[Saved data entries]

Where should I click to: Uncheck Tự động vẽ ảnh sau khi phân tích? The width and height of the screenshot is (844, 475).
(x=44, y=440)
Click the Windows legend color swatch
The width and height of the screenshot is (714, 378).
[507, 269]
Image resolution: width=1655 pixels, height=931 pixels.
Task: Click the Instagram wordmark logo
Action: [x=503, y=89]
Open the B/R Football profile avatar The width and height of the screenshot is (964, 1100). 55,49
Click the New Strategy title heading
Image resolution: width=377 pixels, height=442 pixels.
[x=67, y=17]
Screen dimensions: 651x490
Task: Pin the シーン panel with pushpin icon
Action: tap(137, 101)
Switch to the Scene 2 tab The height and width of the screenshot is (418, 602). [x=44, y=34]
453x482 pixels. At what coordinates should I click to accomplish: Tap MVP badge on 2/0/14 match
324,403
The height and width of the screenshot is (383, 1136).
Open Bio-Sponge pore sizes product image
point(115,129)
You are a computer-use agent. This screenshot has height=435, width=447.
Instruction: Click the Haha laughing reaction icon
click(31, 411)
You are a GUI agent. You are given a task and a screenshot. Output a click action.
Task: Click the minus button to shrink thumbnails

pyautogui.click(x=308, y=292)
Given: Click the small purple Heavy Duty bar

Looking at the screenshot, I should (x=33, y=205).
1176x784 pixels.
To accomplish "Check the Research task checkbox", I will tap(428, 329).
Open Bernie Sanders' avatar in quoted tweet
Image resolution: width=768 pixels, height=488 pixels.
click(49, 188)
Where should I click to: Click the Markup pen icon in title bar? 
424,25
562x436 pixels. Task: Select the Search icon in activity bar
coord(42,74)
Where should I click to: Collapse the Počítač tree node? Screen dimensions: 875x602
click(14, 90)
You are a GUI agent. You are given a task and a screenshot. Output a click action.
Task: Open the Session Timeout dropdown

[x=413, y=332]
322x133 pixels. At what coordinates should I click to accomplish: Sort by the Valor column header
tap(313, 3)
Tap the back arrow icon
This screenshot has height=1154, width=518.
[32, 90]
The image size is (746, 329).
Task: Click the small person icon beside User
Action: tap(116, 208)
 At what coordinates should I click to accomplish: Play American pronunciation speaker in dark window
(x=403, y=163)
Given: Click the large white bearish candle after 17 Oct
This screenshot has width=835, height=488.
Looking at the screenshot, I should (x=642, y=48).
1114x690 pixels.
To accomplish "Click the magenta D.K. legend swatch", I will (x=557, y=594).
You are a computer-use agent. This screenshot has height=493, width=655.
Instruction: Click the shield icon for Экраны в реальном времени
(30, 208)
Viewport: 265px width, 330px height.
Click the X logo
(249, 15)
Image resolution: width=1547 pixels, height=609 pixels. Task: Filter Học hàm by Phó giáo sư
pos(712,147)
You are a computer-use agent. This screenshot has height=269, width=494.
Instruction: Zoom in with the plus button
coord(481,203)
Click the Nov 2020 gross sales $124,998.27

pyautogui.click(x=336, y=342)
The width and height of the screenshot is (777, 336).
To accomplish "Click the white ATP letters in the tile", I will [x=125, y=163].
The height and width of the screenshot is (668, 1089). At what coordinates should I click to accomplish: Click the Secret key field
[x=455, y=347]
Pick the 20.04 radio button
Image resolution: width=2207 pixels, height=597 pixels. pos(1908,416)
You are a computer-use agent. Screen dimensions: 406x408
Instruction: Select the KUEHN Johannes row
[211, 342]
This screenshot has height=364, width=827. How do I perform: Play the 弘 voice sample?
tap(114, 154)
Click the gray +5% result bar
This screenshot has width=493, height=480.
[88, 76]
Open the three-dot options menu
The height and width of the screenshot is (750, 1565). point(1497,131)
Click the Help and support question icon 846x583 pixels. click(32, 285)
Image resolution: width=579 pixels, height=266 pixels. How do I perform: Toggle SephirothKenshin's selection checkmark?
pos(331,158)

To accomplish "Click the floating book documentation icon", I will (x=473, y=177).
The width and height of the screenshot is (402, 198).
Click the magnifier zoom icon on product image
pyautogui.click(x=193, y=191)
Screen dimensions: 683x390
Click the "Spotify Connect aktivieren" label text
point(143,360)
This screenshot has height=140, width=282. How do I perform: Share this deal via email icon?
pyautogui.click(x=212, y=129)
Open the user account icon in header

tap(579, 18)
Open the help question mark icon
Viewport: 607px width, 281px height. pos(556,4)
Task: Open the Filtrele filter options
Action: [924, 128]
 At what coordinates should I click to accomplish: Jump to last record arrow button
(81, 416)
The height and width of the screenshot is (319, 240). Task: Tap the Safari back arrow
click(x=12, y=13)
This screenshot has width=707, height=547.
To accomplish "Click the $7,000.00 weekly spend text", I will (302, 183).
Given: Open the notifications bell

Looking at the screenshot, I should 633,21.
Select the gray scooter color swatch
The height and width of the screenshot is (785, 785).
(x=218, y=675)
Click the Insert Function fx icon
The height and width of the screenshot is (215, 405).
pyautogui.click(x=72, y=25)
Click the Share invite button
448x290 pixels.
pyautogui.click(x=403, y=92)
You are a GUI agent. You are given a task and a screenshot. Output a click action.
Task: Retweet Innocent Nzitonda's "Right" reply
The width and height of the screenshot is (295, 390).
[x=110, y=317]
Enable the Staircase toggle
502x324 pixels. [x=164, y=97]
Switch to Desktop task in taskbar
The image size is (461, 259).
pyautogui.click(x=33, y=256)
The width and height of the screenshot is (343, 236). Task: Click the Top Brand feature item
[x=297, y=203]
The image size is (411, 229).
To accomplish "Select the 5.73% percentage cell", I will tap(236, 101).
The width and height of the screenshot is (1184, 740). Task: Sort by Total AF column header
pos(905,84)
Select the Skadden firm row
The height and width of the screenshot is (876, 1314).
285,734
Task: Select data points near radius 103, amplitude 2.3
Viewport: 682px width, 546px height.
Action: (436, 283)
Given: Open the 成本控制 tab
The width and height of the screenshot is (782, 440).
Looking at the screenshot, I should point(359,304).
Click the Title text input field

Exercise instructions:
Send back an exact copy of only the lines from the line with "Open the three-dot options menu" up to and including the line with "This screenshot has width=707, height=547." in the data above.

Exercise solution:
Open the three-dot options menu
The height and width of the screenshot is (750, 1565). point(1497,131)
Click the Help and support question icon 846x583 pixels. click(32, 285)
Image resolution: width=579 pixels, height=266 pixels. How do I perform: Toggle SephirothKenshin's selection checkmark?
pos(331,158)

To accomplish "Click the floating book documentation icon", I will (x=473, y=177).
The width and height of the screenshot is (402, 198).
Click the magnifier zoom icon on product image
pyautogui.click(x=193, y=191)
Screen dimensions: 683x390
Click the "Spotify Connect aktivieren" label text
point(143,360)
This screenshot has height=140, width=282. How do I perform: Share this deal via email icon?
pyautogui.click(x=212, y=129)
Open the user account icon in header

tap(579, 18)
Open the help question mark icon
Viewport: 607px width, 281px height. pos(556,4)
Task: Open the Filtrele filter options
Action: [924, 128]
 At what coordinates should I click to accomplish: Jump to last record arrow button
(81, 416)
The height and width of the screenshot is (319, 240). Task: Tap the Safari back arrow
click(x=12, y=13)
This screenshot has width=707, height=547.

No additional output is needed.